KPI OceanConnect Sees 26.5% 2020/21 Volumes Gain While Profits Decline

by Ship & Bunker News Team
Monday June 21, 2021

Marine fuels firm KPI OceanConnect has joined other large brands in the industry in reporting a significant increase in volumes over the past 12 months.

The company's bunker sales volumes jumped by 26.5% in the 2020/2021 financial year from the same period a year earlier, it said in an emailed statement on Monday. Revenue was 'stable' at $2 billion, while its earnings before tax saw 'an expected small decrease' to $15.1 million, the company said.
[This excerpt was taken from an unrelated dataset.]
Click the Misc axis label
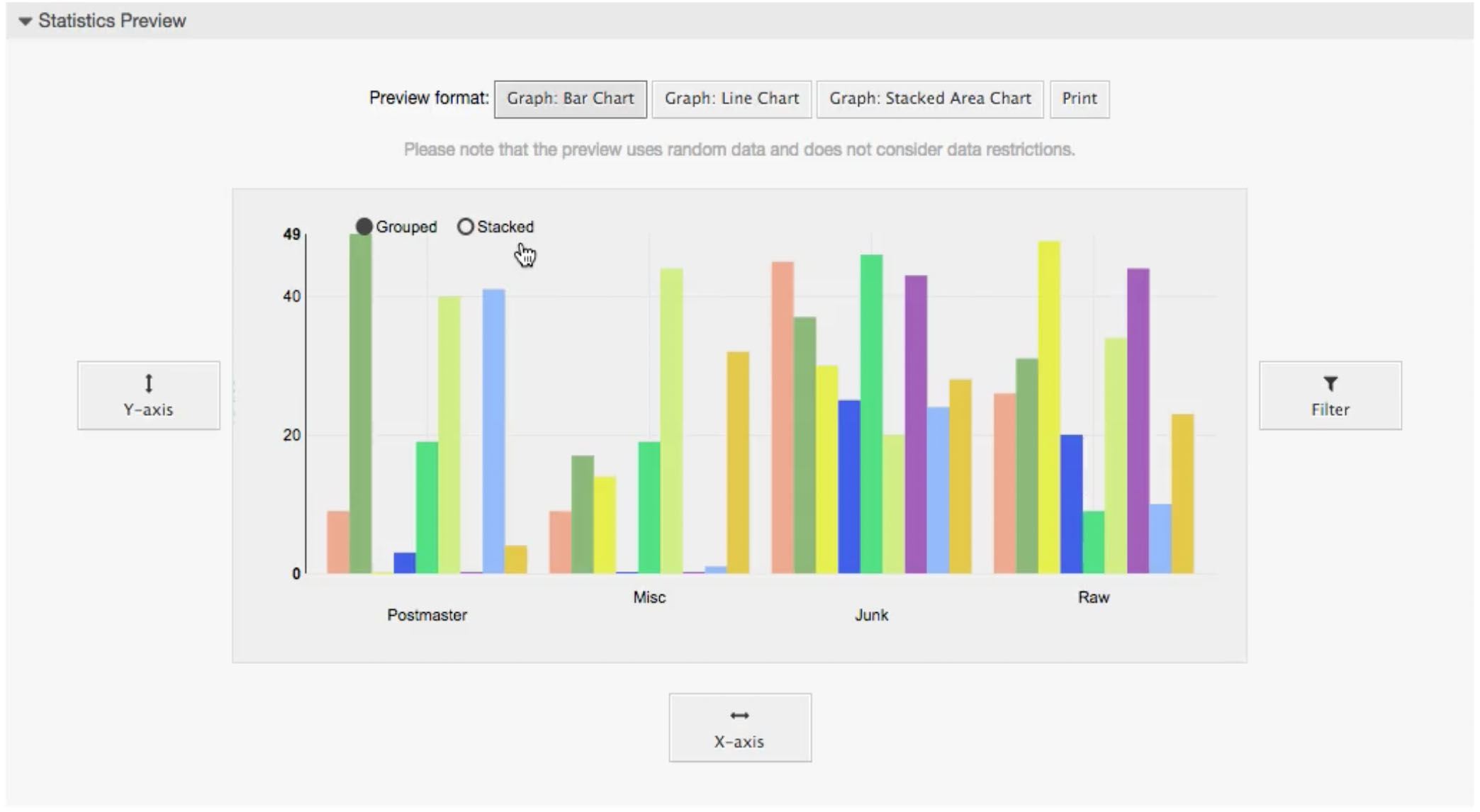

The statement does not mention whether the numbers for 2020/21 were compared to KPI Bridge Oil's for the previous year, or both its and OceanConnect Marine's. The merger of KPI Bridge Oil and OceanConnect Marine was announced in February 2020 and completed in July the same year.

KPI Bridge Oil posted earnings before tax of $28.5 million and revenue of $2.2 billion in the year to April 30, 2020.

KPI OceanConnect cited one-off merger costs and the COVID-19 pandemic as reasons for its decline in profits over the past year.

"2020 was a challenging yet rewarding year," Søren Høll, CEO of KPI OceanConnect, said in the statement.

"We owe the success of our merger to our dedicated, skilful and agile team.

"Considering the scale and complexity of the merger we effected during the pandemic and the inevitable organisational changes and costs, I'm extremely pleased with our bottom-line result."